**Provided entries:**
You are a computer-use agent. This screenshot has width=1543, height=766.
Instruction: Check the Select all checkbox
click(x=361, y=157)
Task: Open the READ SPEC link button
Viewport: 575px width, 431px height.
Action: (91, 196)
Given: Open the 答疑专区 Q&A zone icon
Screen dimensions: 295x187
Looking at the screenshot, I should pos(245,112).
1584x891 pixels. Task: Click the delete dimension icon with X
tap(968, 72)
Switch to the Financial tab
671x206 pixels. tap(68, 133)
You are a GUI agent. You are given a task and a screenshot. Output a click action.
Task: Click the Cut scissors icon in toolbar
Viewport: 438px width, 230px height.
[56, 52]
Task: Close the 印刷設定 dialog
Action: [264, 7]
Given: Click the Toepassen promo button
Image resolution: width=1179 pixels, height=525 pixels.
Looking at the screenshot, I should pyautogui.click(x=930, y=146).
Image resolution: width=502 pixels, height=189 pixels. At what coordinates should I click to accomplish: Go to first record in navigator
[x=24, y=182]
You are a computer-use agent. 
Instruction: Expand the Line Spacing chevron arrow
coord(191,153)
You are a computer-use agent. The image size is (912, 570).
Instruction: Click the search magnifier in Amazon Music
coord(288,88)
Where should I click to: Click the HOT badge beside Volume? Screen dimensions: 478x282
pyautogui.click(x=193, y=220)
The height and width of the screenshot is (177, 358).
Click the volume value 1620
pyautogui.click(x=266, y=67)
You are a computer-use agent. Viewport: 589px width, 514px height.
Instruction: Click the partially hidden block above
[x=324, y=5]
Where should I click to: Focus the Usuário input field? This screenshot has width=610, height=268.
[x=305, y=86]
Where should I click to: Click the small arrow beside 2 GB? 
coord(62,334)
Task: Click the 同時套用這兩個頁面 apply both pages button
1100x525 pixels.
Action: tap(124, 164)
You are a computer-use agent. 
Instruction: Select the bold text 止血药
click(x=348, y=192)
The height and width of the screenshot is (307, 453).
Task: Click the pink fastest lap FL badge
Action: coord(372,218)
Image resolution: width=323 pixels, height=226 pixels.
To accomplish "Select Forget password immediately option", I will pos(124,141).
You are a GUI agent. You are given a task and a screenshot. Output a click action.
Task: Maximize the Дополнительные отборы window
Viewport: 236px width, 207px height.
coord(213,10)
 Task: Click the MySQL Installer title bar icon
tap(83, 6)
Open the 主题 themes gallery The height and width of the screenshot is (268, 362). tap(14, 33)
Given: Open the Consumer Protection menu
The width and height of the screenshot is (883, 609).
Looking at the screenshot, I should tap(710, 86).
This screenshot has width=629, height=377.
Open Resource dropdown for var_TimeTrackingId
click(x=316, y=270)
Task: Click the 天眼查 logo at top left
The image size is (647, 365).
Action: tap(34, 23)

**What is needed:** Tally the lines in the records that contain "button", then give only the tally.

**Task solution:** 3